A.D. : « Ce film de Molly Reynolds, raconté par le comédien aborigène le plus célèbre d’Australie (et selon mon fils critique de cinéma le meilleur de tous nos comédiens y compris Kidman, Gibson et autres), ce film donc met le doigt sur la mauvaise foi des blancs du continent. Cette mauvaise foi se révèle déjà dans les mots ‘traditional owners’ – propriétaires traditionnels.

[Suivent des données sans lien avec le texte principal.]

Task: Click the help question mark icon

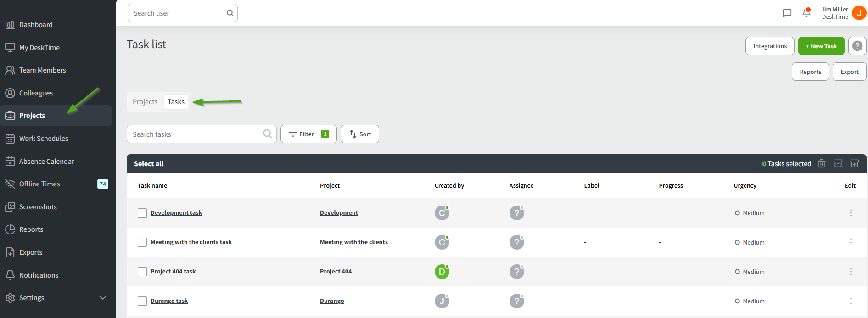Action: point(857,46)
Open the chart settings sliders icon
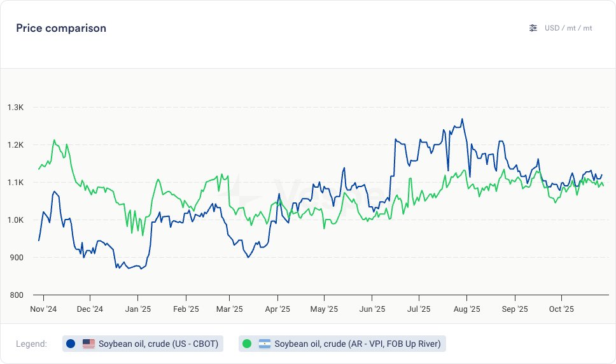This screenshot has height=364, width=616. point(533,28)
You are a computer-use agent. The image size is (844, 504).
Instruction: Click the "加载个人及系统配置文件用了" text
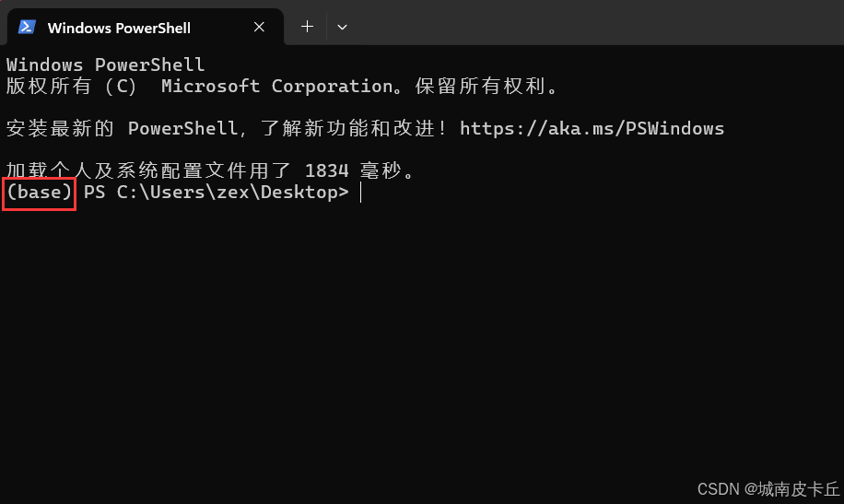click(x=148, y=170)
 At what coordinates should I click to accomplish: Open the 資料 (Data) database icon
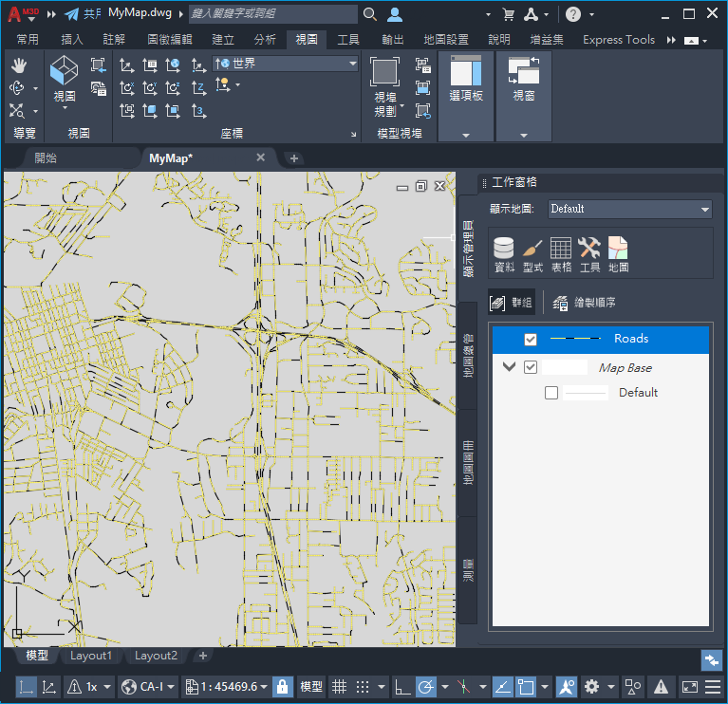[504, 253]
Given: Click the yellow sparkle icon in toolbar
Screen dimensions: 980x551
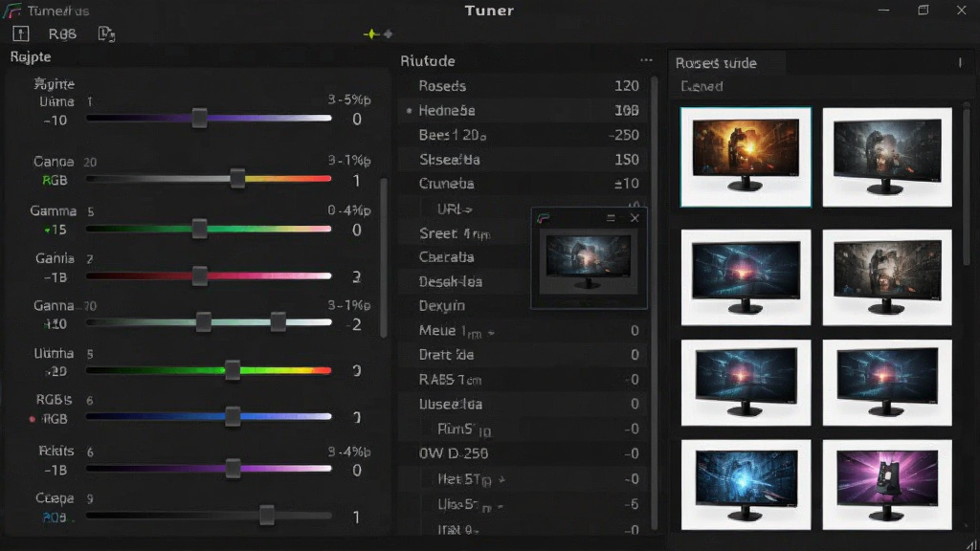Looking at the screenshot, I should pyautogui.click(x=371, y=33).
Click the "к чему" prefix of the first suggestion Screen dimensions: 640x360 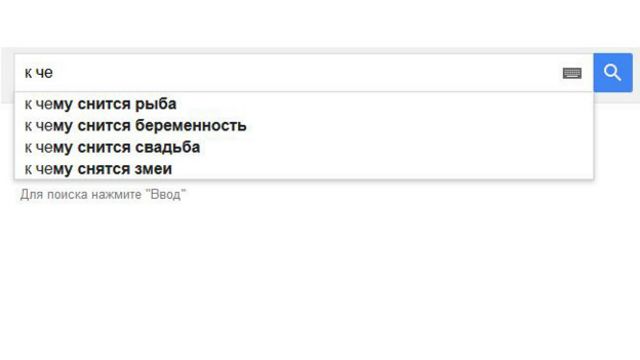click(49, 104)
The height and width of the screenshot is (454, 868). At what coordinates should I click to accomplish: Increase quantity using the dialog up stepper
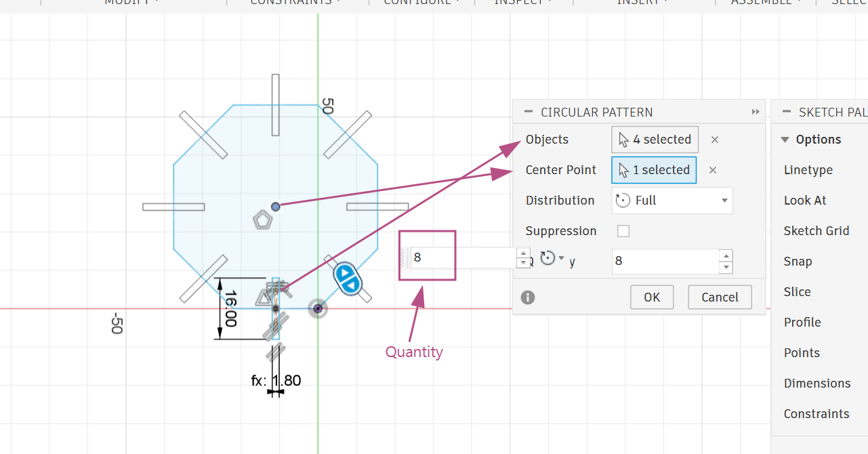coord(726,255)
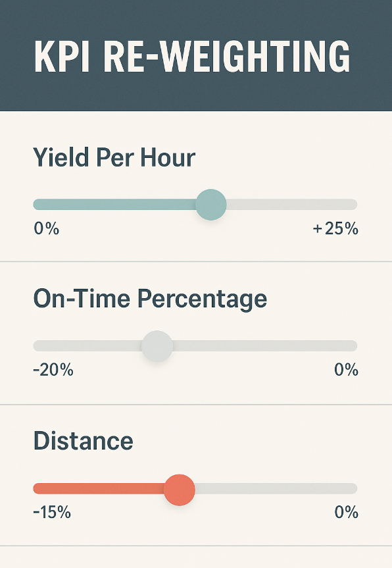
Task: Select the -20% minimum label
Action: pyautogui.click(x=53, y=370)
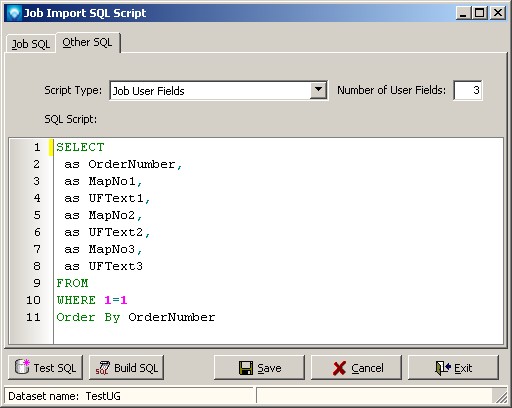Focus the Number of User Fields box
The height and width of the screenshot is (408, 512).
(x=467, y=90)
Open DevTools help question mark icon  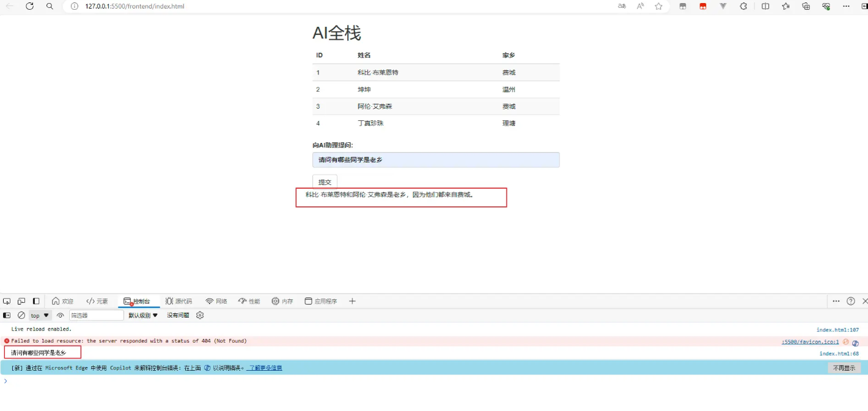[850, 301]
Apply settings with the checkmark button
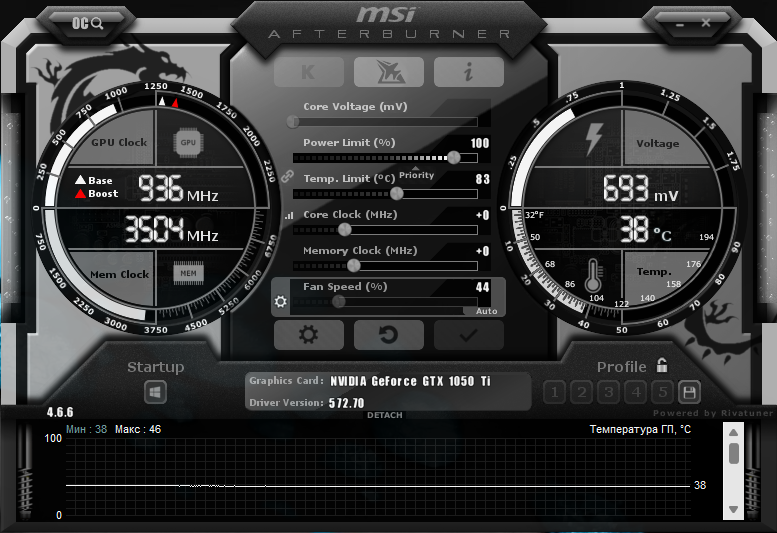Screen dimensions: 777x533 [x=468, y=335]
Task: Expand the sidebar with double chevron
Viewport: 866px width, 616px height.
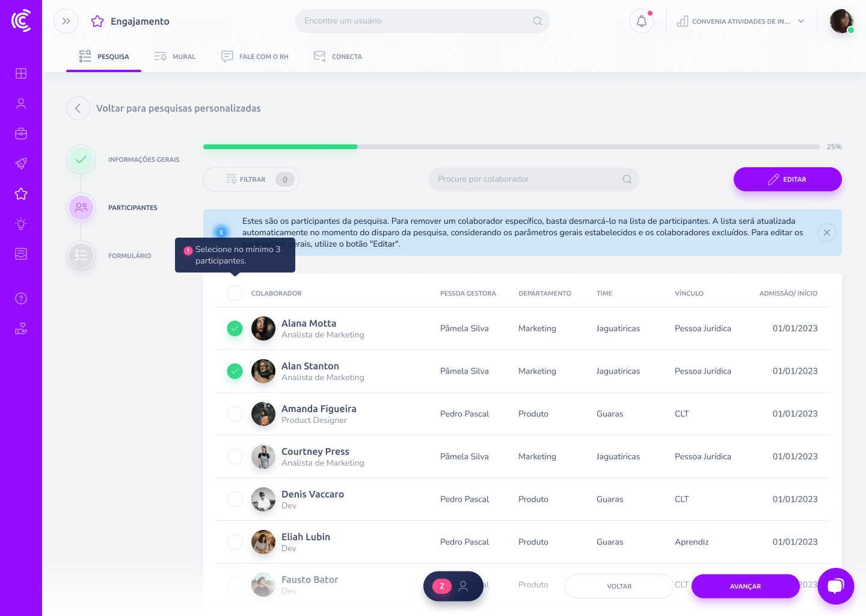Action: point(66,22)
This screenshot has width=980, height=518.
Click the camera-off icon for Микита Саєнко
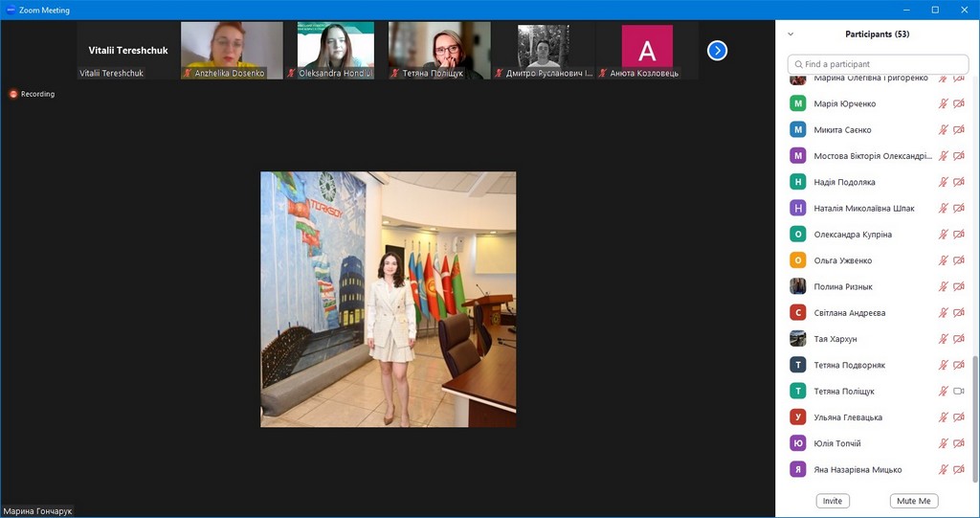tap(959, 130)
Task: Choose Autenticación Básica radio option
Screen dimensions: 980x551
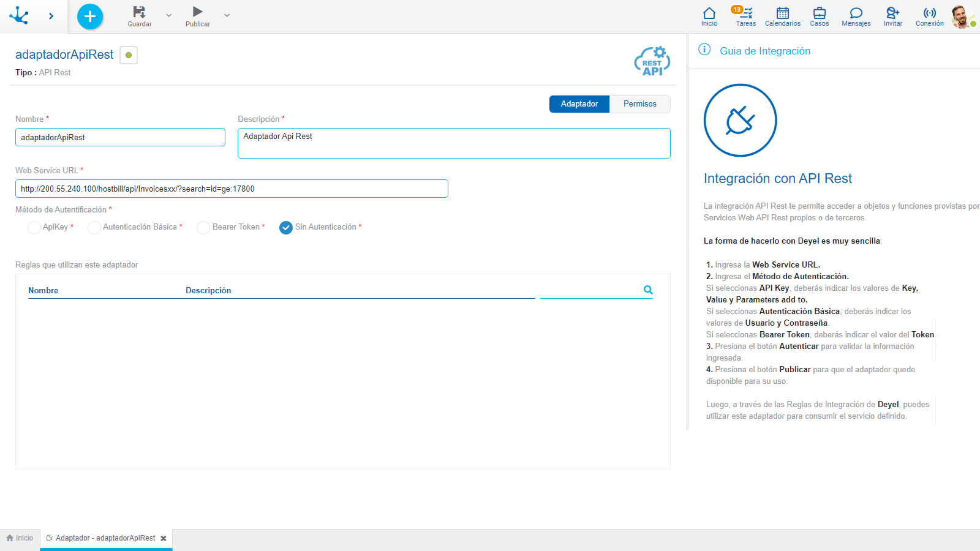Action: coord(94,228)

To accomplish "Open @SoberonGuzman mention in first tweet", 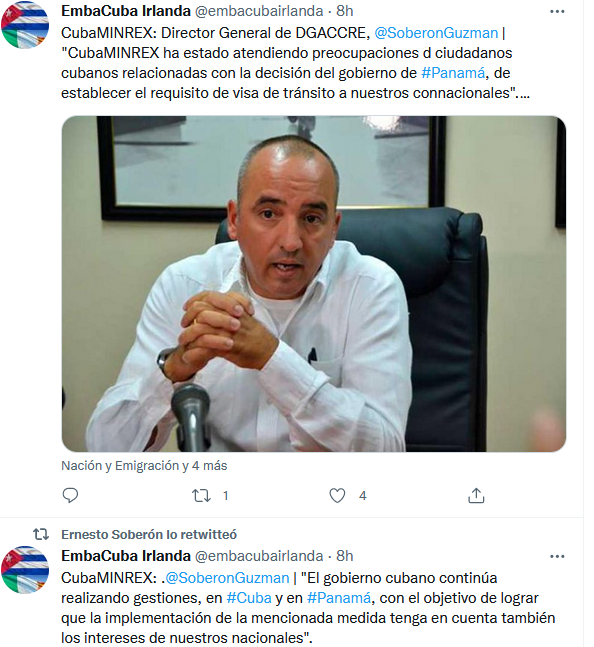I will [436, 33].
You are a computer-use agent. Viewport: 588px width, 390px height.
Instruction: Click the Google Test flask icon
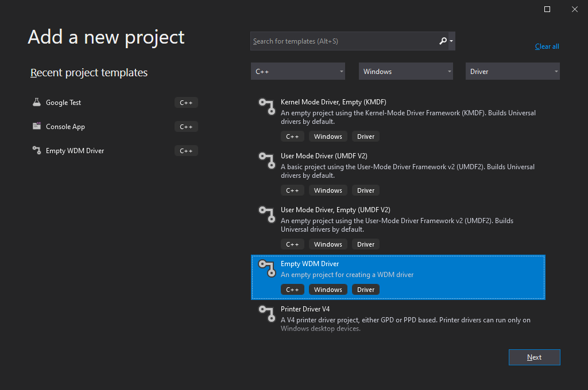[37, 102]
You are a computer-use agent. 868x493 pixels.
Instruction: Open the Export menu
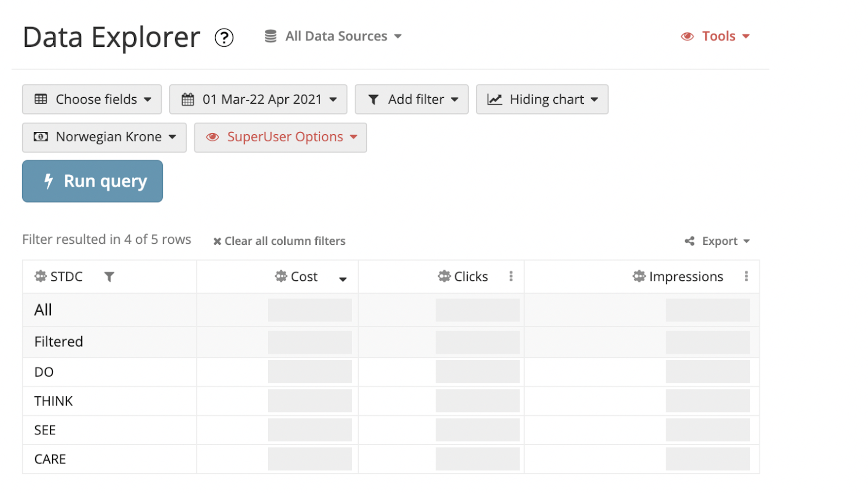(x=718, y=241)

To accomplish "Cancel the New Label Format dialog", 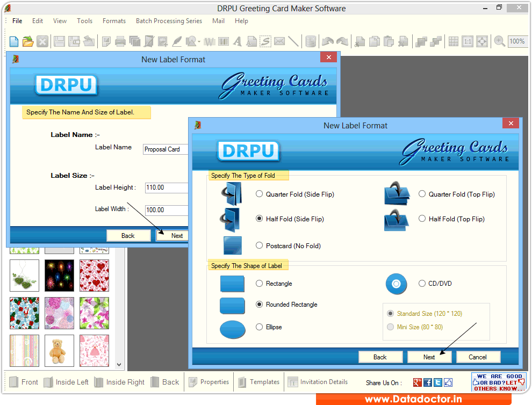I will 478,357.

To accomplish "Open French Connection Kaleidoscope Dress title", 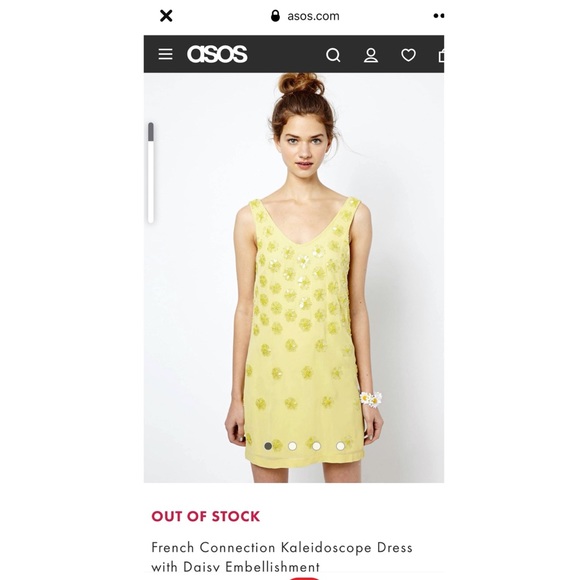I will [x=281, y=557].
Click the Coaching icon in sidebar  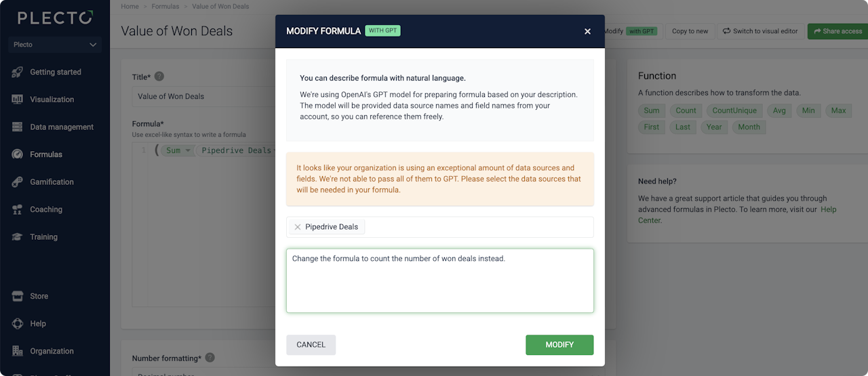click(18, 210)
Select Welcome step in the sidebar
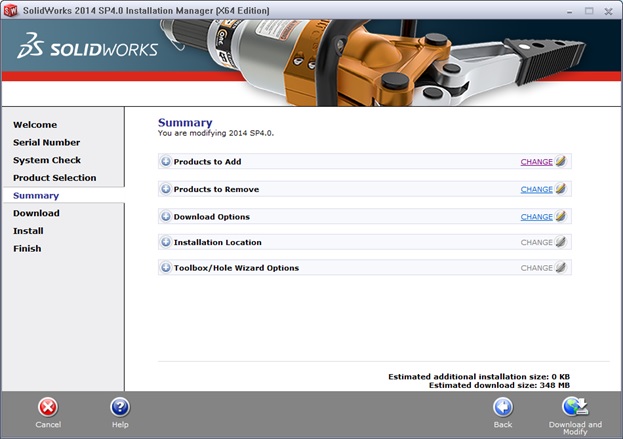Viewport: 623px width, 439px height. 35,125
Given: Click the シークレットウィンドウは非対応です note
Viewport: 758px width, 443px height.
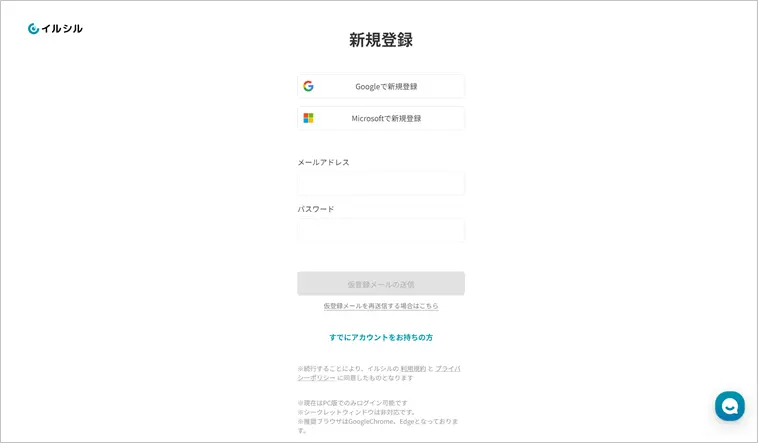Looking at the screenshot, I should click(357, 412).
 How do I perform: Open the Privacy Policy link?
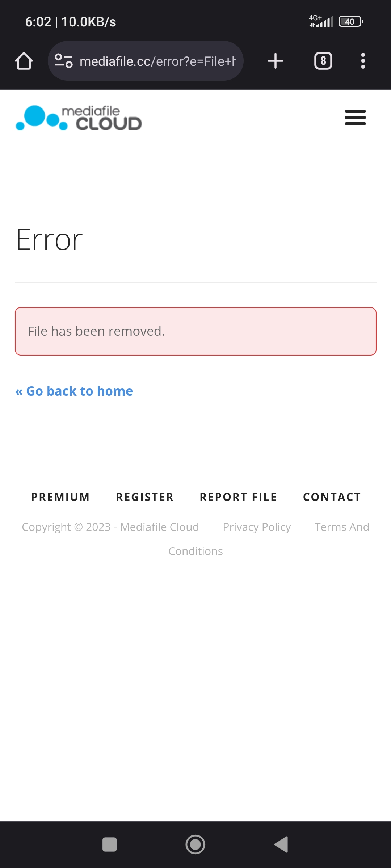tap(257, 527)
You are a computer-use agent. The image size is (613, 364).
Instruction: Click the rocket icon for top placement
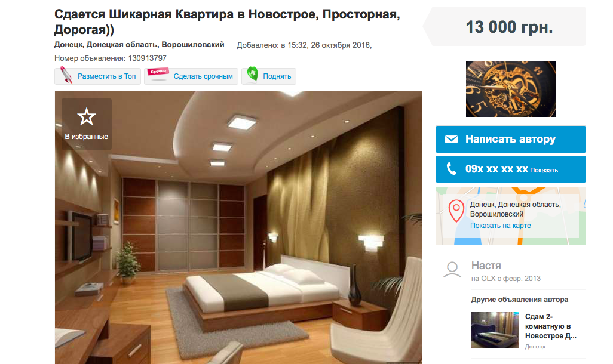click(66, 75)
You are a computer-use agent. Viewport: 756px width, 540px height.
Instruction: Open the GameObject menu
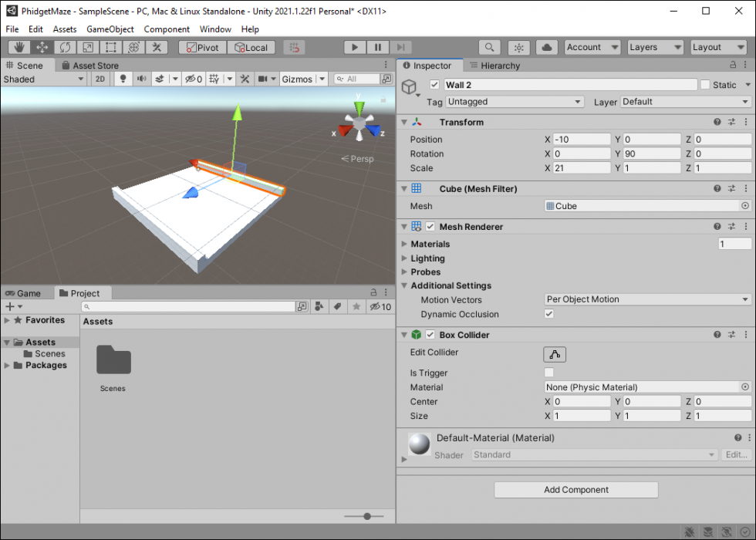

Avant l’invasion blanche de 1788, les aborigènes n’avaient pas le concept de propriété des européens. Ils vivaient plutôt en symbiose avec la nature, sans cultiver dans notre sens et sans les problèmes de gaspillage qui vont avec, et sur lesquels Gulpilil insiste dans son film. Selon les textes de Vattel, Locke et autres, en occident, c’est le devoir de cultiver la terre qui fonde le droit de propriété et le droit d’exclure les autres d’une parcelle de terre, Celui qui vivait en vagabondage et de cueillette n’avait pas le droit d’exclure les étrangers de la terre. Cette interdiction s’accompagnait d’un devoir de produire plus que son seul besoin pour pouvoir nourrir une population toujours grandissante. Il fallait labourer les champs pour cultiver des semences plantées, blé, riz, maïs. Or les aborigènes cultivaient à leur façon et observaient une gestion de leurs territoires qui était très sophistiquée, en brulant systématiquement les sous-bois pour assurer des cycles de régénération ‘naturelle’ des fruits, graines et légumes .Ils étaient proches des principes écologiques. Actuellement, les scientifiques regardent d’un moins mauvais œil les pratiques des aborigènes. Mais , au moment de l’occupation des côtes australiennes par les blancs, la nonchalance/ insouciance apparente des autochtones à l’égard de l’agriculture était méprisée. Nous étions à la rencontre de deux systèmes d’exploitation du sol différentes et opposées. Là où les terres communales ouvertes avaient disparues en Occident, voire en Asie et en Afrique, il n’y avait pas de parcelles closes sur le continent australien.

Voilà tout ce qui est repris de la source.